Will you return, word for word, only the lines from the top of the data below down to and including the one with "You are a computer-use agent."?
** Opening Provided records block **
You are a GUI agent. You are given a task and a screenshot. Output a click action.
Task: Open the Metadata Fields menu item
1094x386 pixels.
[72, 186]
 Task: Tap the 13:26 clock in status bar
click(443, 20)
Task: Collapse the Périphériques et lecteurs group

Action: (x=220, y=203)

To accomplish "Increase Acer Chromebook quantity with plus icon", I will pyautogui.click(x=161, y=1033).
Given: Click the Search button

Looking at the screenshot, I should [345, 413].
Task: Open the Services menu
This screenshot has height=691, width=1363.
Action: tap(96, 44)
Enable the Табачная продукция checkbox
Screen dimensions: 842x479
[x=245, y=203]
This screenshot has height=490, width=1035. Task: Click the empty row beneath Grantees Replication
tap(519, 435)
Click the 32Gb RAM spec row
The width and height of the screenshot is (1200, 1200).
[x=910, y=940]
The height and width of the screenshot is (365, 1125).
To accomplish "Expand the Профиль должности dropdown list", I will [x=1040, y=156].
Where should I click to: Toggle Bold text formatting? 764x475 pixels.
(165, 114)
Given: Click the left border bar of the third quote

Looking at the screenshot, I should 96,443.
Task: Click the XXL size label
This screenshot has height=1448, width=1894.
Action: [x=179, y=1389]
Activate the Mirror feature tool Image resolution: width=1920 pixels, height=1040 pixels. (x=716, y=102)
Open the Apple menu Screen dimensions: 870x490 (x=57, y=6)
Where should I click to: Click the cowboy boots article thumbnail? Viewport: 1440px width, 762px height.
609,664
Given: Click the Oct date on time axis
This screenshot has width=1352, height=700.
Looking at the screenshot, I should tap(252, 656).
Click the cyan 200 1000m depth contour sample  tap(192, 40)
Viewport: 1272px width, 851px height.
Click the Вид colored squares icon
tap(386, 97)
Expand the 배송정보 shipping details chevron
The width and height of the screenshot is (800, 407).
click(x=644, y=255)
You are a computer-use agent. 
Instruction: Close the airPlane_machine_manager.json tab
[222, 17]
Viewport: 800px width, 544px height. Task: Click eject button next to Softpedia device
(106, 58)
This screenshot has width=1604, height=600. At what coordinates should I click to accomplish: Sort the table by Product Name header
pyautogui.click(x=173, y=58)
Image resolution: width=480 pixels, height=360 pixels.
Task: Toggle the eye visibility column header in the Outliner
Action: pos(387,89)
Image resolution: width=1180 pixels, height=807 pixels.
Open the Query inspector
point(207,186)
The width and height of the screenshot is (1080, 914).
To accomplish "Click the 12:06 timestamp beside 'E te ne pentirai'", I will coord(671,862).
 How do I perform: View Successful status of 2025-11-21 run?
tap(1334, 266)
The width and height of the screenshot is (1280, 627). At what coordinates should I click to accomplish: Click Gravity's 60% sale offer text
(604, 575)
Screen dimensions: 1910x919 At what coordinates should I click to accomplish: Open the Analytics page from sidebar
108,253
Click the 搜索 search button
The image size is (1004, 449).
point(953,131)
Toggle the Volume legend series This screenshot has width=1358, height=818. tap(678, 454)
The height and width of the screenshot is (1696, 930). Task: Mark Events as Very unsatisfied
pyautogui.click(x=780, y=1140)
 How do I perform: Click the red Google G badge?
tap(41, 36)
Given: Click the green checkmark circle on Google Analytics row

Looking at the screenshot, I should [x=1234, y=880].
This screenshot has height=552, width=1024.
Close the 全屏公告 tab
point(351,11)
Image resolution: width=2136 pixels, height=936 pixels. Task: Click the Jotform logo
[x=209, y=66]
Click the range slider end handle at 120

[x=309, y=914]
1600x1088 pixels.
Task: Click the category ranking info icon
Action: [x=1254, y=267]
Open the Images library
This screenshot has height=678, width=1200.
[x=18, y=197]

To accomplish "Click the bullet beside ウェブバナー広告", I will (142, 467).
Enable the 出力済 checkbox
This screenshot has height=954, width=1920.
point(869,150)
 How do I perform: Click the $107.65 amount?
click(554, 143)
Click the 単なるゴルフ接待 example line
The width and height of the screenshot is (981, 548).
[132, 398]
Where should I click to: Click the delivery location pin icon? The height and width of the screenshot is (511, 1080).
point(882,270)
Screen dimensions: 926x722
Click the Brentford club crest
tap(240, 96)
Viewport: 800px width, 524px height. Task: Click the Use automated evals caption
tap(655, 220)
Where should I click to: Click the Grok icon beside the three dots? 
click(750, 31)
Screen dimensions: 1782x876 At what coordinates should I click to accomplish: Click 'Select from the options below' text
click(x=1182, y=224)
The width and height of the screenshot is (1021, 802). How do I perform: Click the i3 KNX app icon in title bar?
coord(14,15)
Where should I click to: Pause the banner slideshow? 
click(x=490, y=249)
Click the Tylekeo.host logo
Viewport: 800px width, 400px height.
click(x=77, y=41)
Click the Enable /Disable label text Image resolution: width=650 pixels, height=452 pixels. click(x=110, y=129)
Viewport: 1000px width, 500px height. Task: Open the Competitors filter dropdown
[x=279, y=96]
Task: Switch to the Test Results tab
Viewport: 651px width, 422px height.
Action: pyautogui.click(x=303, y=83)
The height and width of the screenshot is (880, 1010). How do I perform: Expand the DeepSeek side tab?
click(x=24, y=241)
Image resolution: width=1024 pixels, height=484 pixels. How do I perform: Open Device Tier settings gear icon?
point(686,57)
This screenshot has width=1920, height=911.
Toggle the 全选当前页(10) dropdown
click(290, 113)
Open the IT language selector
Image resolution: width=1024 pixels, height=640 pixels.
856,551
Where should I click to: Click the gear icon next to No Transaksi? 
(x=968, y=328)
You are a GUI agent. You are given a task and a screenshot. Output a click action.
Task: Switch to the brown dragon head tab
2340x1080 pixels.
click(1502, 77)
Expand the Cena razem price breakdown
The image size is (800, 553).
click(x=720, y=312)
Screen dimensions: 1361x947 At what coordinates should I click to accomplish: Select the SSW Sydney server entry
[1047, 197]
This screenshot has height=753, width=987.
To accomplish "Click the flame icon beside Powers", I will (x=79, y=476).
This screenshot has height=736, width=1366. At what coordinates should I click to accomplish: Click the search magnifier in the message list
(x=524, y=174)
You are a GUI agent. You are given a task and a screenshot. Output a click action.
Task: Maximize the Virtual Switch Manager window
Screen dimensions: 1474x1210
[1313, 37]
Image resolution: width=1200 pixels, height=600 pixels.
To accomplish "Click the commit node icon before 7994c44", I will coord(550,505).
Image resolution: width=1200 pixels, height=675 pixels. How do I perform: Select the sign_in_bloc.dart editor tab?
** Closing Provided records block **
_Finished exercise:_
You are a GUI agent. You are given a task and a screenshot. Output a click action.
Task: Open the Metadata Fields menu item
1094x386 pixels.
[72, 186]
 Task: Tap the 13:26 clock in status bar
click(443, 20)
Task: Collapse the Périphériques et lecteurs group

Action: (x=220, y=203)

To accomplish "Increase Acer Chromebook quantity with plus icon", I will pyautogui.click(x=161, y=1033).
Given: Click the Search button

Looking at the screenshot, I should [345, 413].
Task: Open the Services menu
This screenshot has height=691, width=1363.
Action: tap(96, 44)
Enable the Табачная продукция checkbox
Screen dimensions: 842x479
[x=245, y=203]
This screenshot has height=490, width=1035. Task: Click the empty row beneath Grantees Replication
tap(519, 435)
Click the 32Gb RAM spec row
The width and height of the screenshot is (1200, 1200).
[x=910, y=940]
The height and width of the screenshot is (365, 1125).
To accomplish "Expand the Профиль должности dropdown list", I will [x=1040, y=156].
Where should I click to: Toggle Bold text formatting? 764x475 pixels.
(165, 114)
Given: Click the left border bar of the third quote

Looking at the screenshot, I should 96,443.
Task: Click the XXL size label
This screenshot has height=1448, width=1894.
Action: [x=179, y=1389]
Activate the Mirror feature tool Image resolution: width=1920 pixels, height=1040 pixels. (x=716, y=102)
Open the Apple menu Screen dimensions: 870x490 (x=57, y=6)
Where should I click to: Click the cowboy boots article thumbnail? Viewport: 1440px width, 762px height.
609,664
Given: Click the Oct date on time axis
This screenshot has width=1352, height=700.
Looking at the screenshot, I should tap(252, 656).
Click the cyan 200 1000m depth contour sample  tap(192, 40)
Viewport: 1272px width, 851px height.
Click the Вид colored squares icon
tap(386, 97)
Expand the 배송정보 shipping details chevron
The width and height of the screenshot is (800, 407).
click(x=644, y=255)
You are a computer-use agent. 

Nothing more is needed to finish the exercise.